What you have to do: Leave out the pictures and print the rest of the entries exactly as they stand.
START Entries shown
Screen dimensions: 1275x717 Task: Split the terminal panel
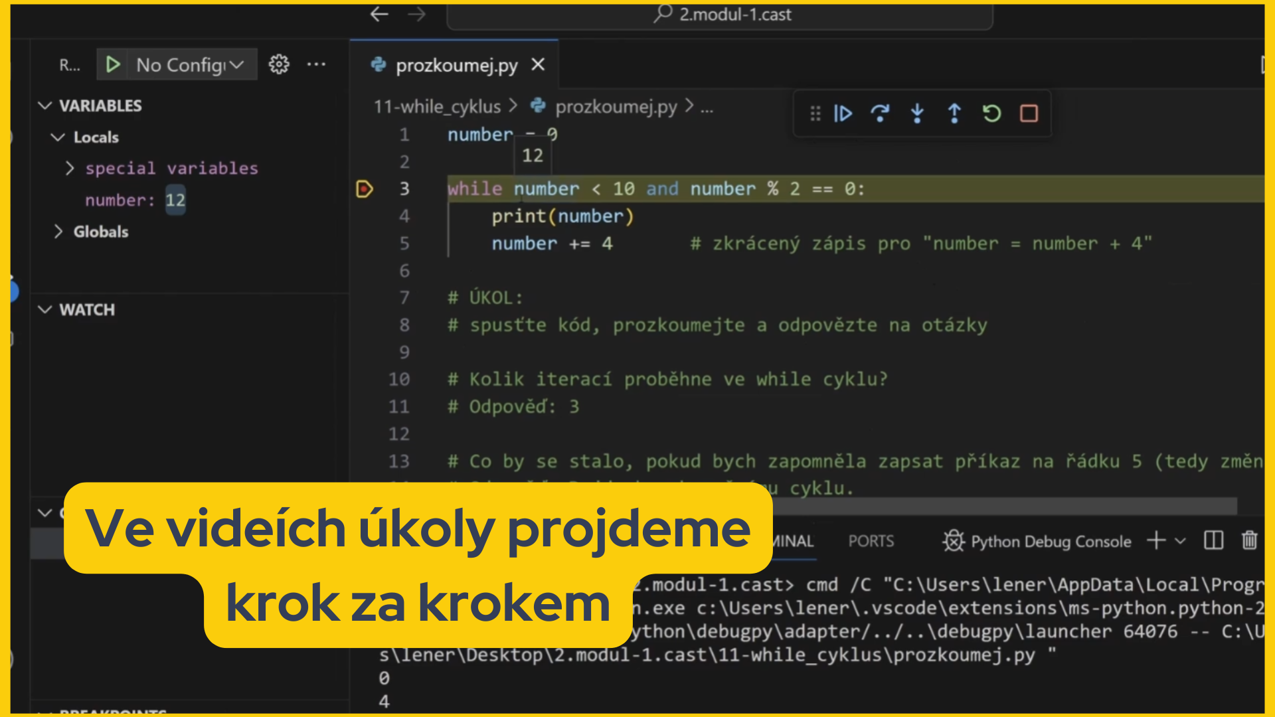[1213, 540]
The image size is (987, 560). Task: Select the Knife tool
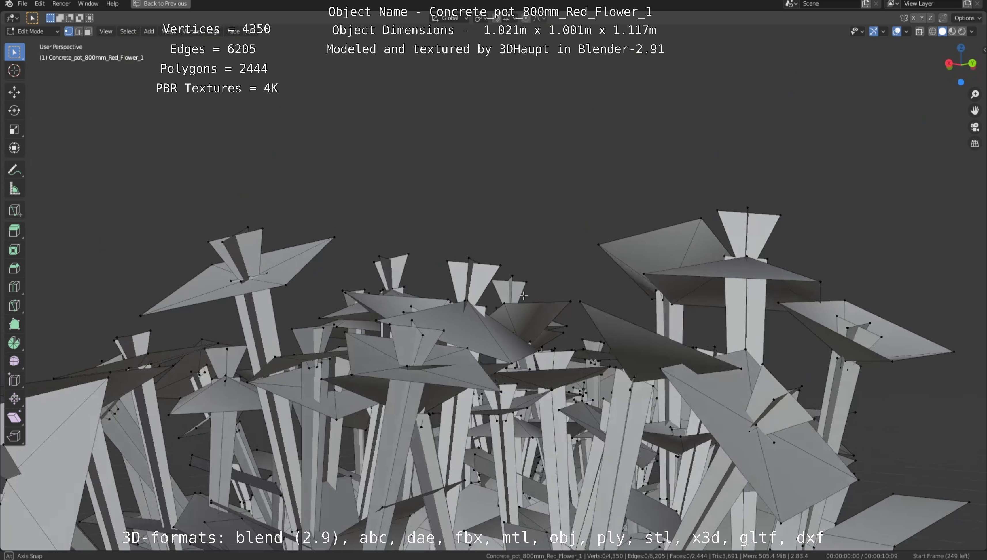[x=14, y=305]
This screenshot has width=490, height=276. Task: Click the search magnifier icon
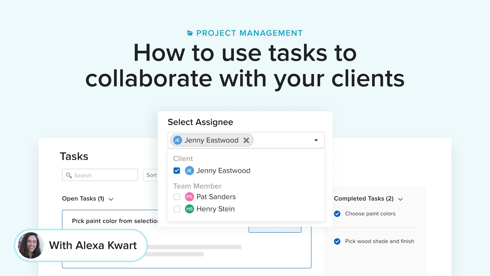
END Entries shown
Your response:
Screen dimensions: 1275x717 Task: Split the terminal panel
[1213, 540]
The image size is (987, 560). Task: Select the Knife tool
[x=14, y=305]
This screenshot has width=490, height=276. Task: Click the search magnifier icon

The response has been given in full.